Exercise requirements.
1. In the article on PCR testing of arriving tourists, retype the passage from "Finally, there is" up to and including "quarantining and retesting.".
2. According to the article on PCR testing of arriving tourists, how many false positive results did Professor Philip Nolan calculate for every 50,000 tested arrivals?
3. State whether each of the following statements agrees with the article on PCR testing of arriving tourists. Give yes or no for each, and quote the deciding words exactly.
(a) The current protocol at Spanish airports includes a temperature test.
(b) Experts consider testing at the destination more practical than testing at origin.
(c) The lockdown imposed in Lleida affected 210,000 people.

5th Jul 2020 @ 9:15 am

European health experts and Spain’s health ministry have unanimously concluded that PCR tests on passengers at origin or upon arrival are unreliable and logistically impossible to carry out.

The European Centre for Disease Control, an influential EU organisation whose recommendations on mask use were adopted by Germany and Spain during the lockdown, has concluded that PCR tests are impossible. Public health experts José Martínez Olmos, Alberto Infante y Daniel López-Acuña have written that “there is no justification, and no material or logistic capacity, to carry out PCR tests on the hundreds of thousands of tourists who arrive at airports.” 

The ECDC simply recommends that, once visitors arrive in a new country, they must be easily contactable. Currently, the protocol at Spanish airports involves a temperature test, a questionnaire on recent health status and possible assessment by medical professionals.

The “snapshot” nature of a PCR test is also a problem, according to Pedro Gullón of the Spanish Epidemiology Association. “No one can say that a negative result today won’t become a positive tomorrow,” he said.

Finally, there is the fact that PCR tests don’t detect all positive cases, and can give “false positive” results. Professor Philip Nolan of Maynooth University, Ireland, has calculated that, of every 50,000 arrivals who are tested, 30 positive cases will be detected, 20 will go undetected and there will be 1,000 false positive results which will require quarantining and retesting.

Although experts believe that testing at origin is more practical than at the destination, the same problems of undetected cases and subsequent infections persist.

Rapid antibody tests have also been rejected by experts, as they are unreliable and do not tell whether a passenger has had the virus in the past or is suffering from it now.

Even the Canarian President, Ángel Victor Torres, seems to have conceded that tests at origin, which he had long advocated, will be impossible. Instead, he has recently focused on the launch of a new tracing app in La Gomera.

Tracing and containment now appear to be the main strategies to cope with a virus that has far from disappeared, and the good news is that the Canaries has already shown an excellent record in detecting and isolating individual cases and contacts.  In fact, most tourist regions of Spain have preformed far better during the pandemic than the major cities or inland regions. Another tactic that may be adopted is localised lockdowns, such as the one that was imposed on 210,000 people in Lleida, Catalonia yesterday after a series of outbreaks. The blunt tool of a national lockdown may be effective, but it comes at immense cost and penalises regional differences.

Supplied material.

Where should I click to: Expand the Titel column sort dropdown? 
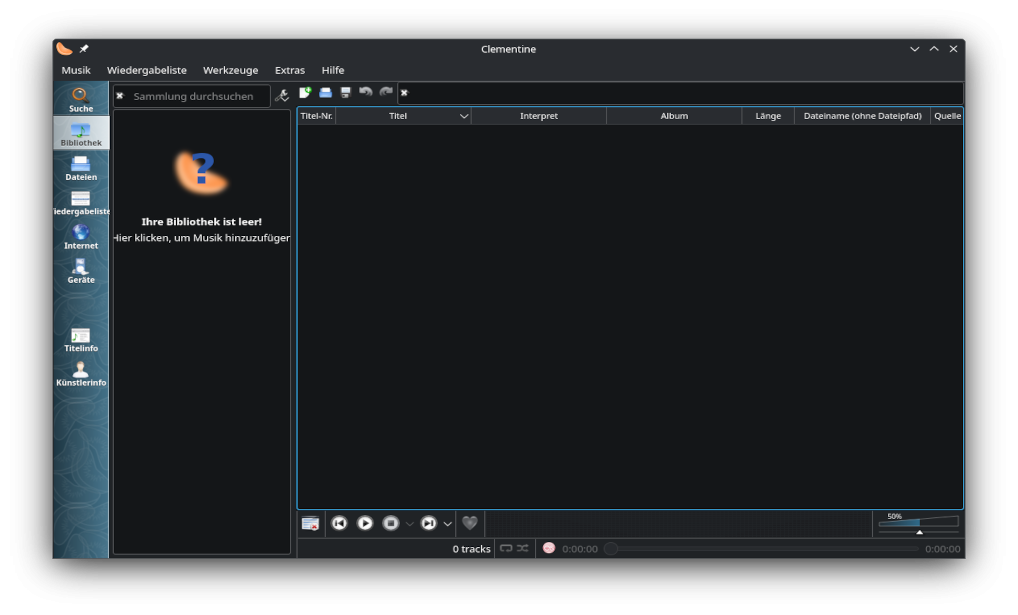point(464,116)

Answer section.
1.
Finally, there is the fact that PCR tests don’t detect all positive cases, and can give “false positive” results. Professor Philip Nolan of Maynooth University, Ireland, has calculated that, of every 50,000 arrivals who are tested, 30 positive cases will be detected, 20 will go undetected and there will be 1,000 false positive results which will require quarantining and retesting.

2. 1,000 false positive results.

3.
(a) Yes: "the protocol at Spanish airports involves a temperature test"
(b) No: "experts believe that testing at origin is more practical than at the destination"
(c) Yes: "imposed on 210,000 people in Lleida, Catalonia"